[Excerpt from a dataset]
--

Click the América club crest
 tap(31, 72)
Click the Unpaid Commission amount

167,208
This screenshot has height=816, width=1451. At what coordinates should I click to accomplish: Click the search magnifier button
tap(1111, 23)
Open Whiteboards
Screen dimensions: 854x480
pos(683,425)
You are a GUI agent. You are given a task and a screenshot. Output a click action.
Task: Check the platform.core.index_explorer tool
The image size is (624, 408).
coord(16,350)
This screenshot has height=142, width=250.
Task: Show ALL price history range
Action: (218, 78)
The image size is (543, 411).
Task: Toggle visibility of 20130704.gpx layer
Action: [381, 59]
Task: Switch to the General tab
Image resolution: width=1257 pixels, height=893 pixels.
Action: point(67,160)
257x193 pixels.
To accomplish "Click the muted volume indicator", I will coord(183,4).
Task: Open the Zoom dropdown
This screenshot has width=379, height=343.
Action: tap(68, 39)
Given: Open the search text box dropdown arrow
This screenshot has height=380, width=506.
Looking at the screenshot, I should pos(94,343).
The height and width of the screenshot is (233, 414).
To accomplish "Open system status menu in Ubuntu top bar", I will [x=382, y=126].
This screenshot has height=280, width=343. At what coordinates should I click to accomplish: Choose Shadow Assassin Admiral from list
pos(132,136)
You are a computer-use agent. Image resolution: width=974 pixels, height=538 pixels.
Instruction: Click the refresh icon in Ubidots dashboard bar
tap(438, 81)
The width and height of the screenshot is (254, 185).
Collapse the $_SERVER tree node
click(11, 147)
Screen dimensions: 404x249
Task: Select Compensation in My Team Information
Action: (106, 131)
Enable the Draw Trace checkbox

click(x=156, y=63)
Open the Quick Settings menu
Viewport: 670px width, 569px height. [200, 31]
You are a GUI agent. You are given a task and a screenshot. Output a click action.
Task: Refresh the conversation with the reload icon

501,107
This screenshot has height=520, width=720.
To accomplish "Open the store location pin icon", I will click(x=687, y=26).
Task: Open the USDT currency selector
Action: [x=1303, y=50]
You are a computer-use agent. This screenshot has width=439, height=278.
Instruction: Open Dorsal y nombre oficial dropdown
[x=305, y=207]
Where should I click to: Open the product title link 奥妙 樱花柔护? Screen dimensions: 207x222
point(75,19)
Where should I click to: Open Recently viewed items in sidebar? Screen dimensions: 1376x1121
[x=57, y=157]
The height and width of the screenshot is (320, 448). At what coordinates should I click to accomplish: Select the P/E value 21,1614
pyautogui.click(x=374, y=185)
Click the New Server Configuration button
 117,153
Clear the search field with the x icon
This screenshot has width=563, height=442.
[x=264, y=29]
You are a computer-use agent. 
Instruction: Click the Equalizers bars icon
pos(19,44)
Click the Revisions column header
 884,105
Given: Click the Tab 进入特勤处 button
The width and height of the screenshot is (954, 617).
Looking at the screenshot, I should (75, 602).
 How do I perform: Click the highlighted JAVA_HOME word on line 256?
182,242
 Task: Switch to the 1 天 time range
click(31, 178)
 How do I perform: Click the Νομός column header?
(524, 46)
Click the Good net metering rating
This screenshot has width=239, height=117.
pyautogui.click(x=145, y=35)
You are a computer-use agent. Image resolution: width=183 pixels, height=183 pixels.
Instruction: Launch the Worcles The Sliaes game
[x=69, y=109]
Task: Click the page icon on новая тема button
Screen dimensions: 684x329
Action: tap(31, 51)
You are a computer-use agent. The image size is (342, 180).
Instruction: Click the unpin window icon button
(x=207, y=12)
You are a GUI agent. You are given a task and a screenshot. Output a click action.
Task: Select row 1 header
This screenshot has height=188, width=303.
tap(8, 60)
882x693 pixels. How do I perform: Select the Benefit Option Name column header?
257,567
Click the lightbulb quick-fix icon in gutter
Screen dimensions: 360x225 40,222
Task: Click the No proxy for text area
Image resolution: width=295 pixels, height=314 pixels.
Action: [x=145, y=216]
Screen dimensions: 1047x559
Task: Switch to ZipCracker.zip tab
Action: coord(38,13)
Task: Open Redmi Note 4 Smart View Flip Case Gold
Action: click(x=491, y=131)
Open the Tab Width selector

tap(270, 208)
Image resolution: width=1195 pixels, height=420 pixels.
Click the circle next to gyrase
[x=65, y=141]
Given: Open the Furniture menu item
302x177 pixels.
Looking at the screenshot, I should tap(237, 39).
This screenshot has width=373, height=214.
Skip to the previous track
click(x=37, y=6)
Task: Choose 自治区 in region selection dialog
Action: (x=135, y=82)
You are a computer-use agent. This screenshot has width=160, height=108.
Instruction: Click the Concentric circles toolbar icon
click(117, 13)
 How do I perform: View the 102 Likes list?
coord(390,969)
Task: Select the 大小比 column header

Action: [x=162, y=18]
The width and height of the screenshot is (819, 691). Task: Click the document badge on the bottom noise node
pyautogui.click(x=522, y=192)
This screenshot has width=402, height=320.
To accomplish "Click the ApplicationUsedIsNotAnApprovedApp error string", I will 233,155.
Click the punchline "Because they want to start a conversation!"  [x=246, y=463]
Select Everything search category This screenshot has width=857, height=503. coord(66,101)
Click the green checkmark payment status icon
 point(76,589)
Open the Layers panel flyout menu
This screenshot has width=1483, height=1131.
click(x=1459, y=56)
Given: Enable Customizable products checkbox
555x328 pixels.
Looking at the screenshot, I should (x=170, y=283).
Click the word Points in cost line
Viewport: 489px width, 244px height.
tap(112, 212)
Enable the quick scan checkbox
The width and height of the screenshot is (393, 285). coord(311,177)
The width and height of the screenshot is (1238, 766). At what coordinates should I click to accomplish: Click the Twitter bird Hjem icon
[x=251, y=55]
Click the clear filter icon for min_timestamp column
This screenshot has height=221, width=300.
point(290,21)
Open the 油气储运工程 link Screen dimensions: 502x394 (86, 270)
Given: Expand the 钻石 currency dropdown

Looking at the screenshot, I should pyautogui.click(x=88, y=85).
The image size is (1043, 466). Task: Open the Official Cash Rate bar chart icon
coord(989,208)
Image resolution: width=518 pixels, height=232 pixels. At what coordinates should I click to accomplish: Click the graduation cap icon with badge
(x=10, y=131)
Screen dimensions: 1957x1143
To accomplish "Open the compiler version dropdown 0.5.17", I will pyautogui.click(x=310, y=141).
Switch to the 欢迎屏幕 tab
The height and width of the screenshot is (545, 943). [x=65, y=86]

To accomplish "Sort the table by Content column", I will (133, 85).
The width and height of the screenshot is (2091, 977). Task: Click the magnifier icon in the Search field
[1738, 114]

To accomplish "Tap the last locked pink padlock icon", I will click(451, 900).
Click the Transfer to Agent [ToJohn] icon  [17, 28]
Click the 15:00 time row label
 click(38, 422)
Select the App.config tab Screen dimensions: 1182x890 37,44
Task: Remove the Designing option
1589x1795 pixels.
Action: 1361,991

--

What is asked:
Copy the lines of the listing from the line containing "Where should I click to: Open the" through the line containing "pyautogui.click(x=374, y=185)", including both of those lines, with no changes.

Complete answer:
Where should I click to: Open the product title link 奥妙 樱花柔护? Screen dimensions: 207x222
point(75,19)
Where should I click to: Open Recently viewed items in sidebar? Screen dimensions: 1376x1121
[x=57, y=157]
The height and width of the screenshot is (320, 448). At what coordinates should I click to accomplish: Select the P/E value 21,1614
pyautogui.click(x=374, y=185)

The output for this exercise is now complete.